» Goal of the exercise: Restate word for word the lines of the records below, starting at the line that contains "Awards (14, 643)" and ending at the line that contains "September 2018 (24, 1771)", with both of those lines included and nothing else.

--- Record set ---

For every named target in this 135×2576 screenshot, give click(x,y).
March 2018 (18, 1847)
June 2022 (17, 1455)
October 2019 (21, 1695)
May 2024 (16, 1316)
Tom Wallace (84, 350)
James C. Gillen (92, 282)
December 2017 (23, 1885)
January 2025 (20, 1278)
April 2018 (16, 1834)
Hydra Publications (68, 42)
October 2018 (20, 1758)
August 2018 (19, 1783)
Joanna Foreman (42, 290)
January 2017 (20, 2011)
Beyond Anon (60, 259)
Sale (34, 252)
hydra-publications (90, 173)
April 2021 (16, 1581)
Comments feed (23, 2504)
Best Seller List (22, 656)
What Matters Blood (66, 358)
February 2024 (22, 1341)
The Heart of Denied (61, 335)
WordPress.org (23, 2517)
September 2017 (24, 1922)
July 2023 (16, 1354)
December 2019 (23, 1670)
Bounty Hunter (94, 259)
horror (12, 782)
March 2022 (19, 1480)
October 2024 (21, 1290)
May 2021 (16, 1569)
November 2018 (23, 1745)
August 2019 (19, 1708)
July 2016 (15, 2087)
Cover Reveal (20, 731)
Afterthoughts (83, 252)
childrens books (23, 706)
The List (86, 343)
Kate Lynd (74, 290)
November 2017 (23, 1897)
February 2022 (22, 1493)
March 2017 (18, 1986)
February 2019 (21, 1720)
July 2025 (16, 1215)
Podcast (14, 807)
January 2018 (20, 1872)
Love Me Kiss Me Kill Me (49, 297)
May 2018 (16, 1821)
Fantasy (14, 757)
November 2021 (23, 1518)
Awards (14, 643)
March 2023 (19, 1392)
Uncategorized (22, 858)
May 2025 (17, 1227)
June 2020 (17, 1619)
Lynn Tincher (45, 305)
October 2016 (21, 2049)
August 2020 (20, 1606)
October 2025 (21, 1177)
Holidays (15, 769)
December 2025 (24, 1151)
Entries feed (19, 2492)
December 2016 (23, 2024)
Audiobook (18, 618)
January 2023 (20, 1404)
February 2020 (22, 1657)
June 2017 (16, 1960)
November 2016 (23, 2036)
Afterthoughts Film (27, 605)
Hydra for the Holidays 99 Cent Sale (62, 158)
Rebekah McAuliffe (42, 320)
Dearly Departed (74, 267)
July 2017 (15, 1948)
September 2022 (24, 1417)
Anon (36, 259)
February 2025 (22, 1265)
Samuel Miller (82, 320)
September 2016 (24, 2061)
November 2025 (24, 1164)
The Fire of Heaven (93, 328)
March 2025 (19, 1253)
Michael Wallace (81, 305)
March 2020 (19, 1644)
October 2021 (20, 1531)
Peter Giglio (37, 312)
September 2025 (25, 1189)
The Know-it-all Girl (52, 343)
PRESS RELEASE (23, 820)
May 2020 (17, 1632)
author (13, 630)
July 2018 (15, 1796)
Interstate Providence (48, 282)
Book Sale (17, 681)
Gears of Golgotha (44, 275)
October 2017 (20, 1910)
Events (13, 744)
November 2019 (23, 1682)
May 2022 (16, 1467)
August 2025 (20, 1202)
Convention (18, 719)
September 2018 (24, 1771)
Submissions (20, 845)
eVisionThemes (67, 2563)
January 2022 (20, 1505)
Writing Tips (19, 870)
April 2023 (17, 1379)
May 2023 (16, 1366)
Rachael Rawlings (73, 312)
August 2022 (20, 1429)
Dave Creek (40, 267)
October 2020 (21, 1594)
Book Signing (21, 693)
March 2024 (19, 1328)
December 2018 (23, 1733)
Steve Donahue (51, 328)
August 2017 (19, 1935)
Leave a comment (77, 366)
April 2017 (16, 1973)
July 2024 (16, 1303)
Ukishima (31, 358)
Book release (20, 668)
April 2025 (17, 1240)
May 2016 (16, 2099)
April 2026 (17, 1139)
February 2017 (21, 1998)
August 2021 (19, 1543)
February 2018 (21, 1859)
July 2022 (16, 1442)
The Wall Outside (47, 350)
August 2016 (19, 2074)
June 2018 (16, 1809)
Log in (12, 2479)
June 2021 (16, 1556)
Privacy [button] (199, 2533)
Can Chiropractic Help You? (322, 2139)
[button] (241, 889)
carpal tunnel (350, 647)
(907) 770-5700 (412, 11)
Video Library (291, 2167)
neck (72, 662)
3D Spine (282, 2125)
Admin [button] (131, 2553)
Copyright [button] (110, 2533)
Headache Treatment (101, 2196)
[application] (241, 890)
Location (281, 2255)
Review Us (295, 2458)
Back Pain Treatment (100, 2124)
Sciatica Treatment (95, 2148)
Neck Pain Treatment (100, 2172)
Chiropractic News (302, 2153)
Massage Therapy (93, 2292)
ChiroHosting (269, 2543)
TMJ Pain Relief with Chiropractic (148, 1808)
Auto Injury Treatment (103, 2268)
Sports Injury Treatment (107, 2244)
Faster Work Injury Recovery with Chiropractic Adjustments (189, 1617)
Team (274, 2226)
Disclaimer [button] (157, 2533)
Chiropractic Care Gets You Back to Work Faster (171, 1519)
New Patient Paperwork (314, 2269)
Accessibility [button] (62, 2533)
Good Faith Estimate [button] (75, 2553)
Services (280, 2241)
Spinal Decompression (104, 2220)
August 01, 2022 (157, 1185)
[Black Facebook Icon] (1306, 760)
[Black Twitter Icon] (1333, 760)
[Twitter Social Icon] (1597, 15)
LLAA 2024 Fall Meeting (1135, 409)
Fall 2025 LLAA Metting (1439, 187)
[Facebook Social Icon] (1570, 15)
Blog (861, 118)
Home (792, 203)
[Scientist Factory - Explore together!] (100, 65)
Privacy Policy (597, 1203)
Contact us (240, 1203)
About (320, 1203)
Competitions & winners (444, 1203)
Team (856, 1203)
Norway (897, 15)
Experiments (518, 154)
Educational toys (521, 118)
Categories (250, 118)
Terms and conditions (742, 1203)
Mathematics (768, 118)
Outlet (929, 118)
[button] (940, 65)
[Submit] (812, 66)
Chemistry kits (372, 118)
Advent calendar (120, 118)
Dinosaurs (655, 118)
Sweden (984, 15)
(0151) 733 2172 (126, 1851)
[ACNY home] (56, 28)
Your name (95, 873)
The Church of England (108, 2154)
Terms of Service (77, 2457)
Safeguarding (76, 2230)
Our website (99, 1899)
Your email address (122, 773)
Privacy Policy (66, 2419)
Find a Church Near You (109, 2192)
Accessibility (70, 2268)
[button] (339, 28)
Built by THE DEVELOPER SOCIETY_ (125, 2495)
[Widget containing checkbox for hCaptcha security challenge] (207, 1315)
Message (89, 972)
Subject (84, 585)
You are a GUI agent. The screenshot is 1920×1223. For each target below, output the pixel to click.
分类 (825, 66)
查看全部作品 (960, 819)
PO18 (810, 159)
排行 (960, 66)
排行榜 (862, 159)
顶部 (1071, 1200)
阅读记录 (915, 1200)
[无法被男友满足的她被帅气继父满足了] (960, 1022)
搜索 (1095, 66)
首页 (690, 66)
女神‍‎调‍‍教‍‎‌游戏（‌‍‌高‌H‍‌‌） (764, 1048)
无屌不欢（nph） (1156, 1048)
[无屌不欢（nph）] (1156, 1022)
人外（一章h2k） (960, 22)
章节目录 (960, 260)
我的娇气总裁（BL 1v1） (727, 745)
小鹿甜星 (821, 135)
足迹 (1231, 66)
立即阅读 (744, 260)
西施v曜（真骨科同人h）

---

» Written response:
Awards (14, 643)
March 2023 (19, 1392)
Uncategorized (22, 858)
May 2025 (17, 1227)
June 2020 (17, 1619)
Lynn Tincher (45, 305)
October 2016 (21, 2049)
August 2020 (20, 1606)
October 2025 (21, 1177)
Holidays (15, 769)
December 2025 (24, 1151)
Entries feed (19, 2492)
December 2016 (23, 2024)
Audiobook (18, 618)
January 2023 (20, 1404)
February 2020 (22, 1657)
June 2017 (16, 1960)
November 2016 (23, 2036)
Afterthoughts Film (27, 605)
Hydra for the Holidays 99 Cent Sale (62, 158)
Rebekah McAuliffe (42, 320)
Dearly Departed (74, 267)
July 2017 (15, 1948)
September 2022 (24, 1417)
Anon (36, 259)
February 2025 (22, 1265)
Samuel Miller (82, 320)
September 2016 (24, 2061)
November 2025 (24, 1164)
The Fire of Heaven (93, 328)
March 2025 (19, 1253)
Michael Wallace (81, 305)
March 2020 (19, 1644)
October 2021 (20, 1531)
Peter Giglio (37, 312)
September 2025 (25, 1189)
The Know-it-all Girl (52, 343)
PRESS RELEASE (23, 820)
May 2020 (17, 1632)
author (13, 630)
July 2018 (15, 1796)
Interstate Providence (48, 282)
Book Sale (17, 681)
Gears of Golgotha (44, 275)
October 2017 (20, 1910)
Events (13, 744)
November 2019 (23, 1682)
May 2022 (16, 1467)
August 2025 (20, 1202)
Convention (18, 719)
September 2018 (24, 1771)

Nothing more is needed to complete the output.